TASK STATEMENT: Only one portion of the data is to be written out: from the line bearing "Tick the checkbox for option D" through the line bearing "This screenshot has height=868, width=1372.". Write it exactly as it appears.

DATA EXTRACT:
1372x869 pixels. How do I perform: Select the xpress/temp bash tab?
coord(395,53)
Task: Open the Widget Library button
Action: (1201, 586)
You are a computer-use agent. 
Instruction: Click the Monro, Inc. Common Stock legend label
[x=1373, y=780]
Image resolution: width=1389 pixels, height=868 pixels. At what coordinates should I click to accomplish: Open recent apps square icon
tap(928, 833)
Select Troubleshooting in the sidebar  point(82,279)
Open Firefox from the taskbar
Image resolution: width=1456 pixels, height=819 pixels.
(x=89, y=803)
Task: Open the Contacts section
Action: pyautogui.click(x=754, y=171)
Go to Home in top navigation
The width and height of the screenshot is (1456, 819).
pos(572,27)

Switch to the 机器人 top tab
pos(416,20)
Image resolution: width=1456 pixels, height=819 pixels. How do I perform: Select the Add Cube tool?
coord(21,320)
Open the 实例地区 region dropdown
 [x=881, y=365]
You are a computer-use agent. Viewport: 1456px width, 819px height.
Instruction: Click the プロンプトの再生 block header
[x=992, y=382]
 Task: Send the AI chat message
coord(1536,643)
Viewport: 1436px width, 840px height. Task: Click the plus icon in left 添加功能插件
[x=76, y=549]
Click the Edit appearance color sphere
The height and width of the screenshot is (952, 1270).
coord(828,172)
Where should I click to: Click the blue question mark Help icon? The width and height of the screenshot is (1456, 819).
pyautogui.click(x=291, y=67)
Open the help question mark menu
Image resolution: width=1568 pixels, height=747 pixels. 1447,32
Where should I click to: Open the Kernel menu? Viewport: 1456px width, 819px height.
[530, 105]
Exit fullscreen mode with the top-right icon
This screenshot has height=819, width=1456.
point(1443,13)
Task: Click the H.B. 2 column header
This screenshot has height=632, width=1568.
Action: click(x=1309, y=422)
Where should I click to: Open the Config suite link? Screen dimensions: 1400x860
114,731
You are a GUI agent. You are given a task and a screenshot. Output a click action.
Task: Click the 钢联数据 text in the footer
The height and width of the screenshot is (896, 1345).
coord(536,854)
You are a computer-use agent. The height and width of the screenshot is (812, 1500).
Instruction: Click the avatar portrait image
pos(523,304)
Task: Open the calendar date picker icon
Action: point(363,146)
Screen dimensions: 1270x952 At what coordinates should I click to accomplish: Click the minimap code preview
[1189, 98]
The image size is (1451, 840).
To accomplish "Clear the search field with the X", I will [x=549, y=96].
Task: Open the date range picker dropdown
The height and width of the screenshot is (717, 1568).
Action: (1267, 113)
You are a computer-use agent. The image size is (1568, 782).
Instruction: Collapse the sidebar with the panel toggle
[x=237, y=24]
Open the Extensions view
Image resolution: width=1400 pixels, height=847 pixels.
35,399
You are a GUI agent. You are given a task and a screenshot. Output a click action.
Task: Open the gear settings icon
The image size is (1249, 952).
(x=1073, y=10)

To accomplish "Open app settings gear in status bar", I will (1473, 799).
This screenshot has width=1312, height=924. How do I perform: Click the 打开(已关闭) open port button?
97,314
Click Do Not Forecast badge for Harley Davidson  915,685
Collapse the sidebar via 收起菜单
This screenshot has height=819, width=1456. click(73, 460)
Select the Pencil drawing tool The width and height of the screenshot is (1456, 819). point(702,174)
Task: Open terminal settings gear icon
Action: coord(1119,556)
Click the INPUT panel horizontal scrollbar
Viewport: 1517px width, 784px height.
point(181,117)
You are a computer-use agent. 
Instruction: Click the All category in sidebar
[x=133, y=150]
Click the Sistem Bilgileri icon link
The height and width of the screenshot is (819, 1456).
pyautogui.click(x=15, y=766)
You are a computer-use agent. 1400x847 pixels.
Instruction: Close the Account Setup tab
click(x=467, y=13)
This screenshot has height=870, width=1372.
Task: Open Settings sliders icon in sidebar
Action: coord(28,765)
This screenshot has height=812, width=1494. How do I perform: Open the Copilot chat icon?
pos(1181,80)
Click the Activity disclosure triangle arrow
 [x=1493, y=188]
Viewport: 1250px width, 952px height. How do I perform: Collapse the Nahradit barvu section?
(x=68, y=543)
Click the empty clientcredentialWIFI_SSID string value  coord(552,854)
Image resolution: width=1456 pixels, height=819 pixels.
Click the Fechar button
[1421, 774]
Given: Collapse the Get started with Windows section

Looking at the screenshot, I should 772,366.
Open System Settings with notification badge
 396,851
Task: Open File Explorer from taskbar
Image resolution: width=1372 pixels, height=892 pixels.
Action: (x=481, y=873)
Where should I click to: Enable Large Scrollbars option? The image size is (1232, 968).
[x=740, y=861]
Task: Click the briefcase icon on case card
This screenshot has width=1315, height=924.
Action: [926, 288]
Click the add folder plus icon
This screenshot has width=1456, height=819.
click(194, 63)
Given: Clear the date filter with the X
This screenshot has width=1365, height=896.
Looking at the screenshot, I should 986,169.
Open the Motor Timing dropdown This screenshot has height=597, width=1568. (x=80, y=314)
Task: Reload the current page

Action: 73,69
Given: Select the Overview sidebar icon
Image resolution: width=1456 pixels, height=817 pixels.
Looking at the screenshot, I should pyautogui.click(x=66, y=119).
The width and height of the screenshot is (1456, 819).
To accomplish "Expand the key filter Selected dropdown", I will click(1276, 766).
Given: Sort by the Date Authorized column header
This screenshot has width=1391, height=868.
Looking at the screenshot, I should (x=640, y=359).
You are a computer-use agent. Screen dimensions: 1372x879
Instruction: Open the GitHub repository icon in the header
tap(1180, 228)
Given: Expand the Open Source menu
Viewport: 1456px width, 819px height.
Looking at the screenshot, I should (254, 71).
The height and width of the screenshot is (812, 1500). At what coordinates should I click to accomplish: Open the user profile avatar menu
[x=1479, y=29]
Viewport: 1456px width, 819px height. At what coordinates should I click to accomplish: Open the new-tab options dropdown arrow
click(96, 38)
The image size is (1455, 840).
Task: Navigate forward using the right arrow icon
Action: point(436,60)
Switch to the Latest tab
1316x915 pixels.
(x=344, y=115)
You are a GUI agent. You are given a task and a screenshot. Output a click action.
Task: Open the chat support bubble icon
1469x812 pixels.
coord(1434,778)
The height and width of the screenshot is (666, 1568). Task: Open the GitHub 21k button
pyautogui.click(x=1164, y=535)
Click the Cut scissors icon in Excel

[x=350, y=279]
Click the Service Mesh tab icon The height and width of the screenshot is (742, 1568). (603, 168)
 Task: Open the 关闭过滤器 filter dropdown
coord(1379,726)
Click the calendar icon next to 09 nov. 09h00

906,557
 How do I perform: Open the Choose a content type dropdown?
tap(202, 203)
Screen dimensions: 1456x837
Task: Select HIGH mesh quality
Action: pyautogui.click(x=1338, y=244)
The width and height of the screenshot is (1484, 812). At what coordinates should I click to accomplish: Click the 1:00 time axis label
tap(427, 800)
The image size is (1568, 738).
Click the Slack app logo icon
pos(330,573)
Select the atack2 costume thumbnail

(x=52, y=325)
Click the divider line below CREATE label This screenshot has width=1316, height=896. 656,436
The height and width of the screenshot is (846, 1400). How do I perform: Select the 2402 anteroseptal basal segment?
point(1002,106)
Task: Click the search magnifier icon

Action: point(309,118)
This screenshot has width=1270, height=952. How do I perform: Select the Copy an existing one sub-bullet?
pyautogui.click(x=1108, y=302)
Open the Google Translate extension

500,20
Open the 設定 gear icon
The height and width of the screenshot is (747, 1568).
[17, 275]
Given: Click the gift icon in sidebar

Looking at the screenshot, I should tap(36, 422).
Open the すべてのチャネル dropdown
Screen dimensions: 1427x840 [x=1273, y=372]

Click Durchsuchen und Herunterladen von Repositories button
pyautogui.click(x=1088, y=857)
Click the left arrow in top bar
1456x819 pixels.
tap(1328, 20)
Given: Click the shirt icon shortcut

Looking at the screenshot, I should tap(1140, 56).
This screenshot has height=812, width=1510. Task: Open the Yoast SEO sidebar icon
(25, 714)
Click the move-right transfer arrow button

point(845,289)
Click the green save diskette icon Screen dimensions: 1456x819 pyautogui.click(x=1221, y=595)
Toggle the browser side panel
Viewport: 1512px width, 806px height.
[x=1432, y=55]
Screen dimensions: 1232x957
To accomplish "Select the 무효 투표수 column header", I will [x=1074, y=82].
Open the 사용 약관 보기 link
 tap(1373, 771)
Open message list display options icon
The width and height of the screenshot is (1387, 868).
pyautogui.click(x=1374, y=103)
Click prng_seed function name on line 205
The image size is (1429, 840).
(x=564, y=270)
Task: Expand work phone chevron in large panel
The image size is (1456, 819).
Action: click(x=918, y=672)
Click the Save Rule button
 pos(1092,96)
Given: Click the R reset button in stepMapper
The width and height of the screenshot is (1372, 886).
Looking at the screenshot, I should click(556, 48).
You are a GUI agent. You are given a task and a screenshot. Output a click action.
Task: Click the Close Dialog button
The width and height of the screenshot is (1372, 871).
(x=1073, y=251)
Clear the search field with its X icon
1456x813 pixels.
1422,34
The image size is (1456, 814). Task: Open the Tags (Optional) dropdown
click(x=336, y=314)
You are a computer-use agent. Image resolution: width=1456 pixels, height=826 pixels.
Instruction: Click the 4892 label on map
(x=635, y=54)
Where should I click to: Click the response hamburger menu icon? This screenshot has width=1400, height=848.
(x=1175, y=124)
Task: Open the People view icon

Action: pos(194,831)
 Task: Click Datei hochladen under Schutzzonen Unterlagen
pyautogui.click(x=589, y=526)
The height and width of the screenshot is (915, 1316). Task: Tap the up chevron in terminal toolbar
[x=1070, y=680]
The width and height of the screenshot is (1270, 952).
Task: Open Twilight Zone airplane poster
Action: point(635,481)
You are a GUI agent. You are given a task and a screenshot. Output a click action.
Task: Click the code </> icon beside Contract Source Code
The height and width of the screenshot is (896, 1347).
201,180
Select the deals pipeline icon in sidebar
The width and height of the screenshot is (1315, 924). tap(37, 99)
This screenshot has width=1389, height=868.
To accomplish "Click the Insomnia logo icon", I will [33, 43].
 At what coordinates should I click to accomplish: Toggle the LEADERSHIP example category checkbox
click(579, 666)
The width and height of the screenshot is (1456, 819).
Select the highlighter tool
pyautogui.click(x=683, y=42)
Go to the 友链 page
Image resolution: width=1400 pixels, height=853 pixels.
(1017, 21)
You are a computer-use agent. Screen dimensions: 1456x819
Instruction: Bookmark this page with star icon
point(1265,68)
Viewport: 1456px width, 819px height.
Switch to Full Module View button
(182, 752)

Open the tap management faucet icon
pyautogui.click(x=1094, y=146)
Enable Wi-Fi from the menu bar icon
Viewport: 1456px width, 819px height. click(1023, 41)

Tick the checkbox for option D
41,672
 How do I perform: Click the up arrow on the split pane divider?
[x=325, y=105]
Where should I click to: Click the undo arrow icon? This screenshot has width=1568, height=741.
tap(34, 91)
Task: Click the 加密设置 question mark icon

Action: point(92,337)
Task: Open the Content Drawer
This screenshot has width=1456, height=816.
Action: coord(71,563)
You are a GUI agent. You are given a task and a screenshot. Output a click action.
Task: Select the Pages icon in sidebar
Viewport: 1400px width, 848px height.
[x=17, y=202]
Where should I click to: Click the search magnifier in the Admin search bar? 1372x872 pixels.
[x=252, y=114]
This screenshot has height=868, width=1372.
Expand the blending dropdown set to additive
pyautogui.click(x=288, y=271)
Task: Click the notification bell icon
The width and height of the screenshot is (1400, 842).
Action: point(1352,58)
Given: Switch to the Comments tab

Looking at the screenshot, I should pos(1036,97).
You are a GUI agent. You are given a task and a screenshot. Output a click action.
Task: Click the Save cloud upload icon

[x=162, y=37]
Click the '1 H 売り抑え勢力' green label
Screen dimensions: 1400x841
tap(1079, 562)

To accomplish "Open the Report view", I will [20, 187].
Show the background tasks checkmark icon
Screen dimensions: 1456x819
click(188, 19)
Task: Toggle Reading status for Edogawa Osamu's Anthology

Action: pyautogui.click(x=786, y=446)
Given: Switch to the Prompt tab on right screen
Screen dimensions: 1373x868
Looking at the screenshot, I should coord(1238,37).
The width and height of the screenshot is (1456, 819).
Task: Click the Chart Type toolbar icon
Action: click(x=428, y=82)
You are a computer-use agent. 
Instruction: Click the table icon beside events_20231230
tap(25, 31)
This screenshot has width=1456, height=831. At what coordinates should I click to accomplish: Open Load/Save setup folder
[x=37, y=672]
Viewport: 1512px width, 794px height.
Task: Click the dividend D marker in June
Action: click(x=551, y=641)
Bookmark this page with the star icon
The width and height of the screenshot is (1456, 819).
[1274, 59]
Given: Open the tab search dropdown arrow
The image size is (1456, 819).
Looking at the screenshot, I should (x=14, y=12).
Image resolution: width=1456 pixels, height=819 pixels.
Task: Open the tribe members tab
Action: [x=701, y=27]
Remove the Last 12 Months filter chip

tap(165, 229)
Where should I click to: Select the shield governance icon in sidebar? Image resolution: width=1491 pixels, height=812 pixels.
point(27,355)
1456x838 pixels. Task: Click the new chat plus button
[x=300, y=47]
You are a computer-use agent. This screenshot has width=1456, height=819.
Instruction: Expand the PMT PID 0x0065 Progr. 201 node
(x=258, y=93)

RESULT OF THE TASK:
Tick the checkbox for option D
41,672
 How do I perform: Click the up arrow on the split pane divider?
[x=325, y=105]
Where should I click to: Click the undo arrow icon? This screenshot has width=1568, height=741.
tap(34, 91)
Task: Click the 加密设置 question mark icon

Action: point(92,337)
Task: Open the Content Drawer
This screenshot has width=1456, height=816.
Action: coord(71,563)
You are a GUI agent. You are given a task and a screenshot. Output a click action.
Task: Select the Pages icon in sidebar
Viewport: 1400px width, 848px height.
[x=17, y=202]
Where should I click to: Click the search magnifier in the Admin search bar? 1372x872 pixels.
[x=252, y=114]
This screenshot has height=868, width=1372.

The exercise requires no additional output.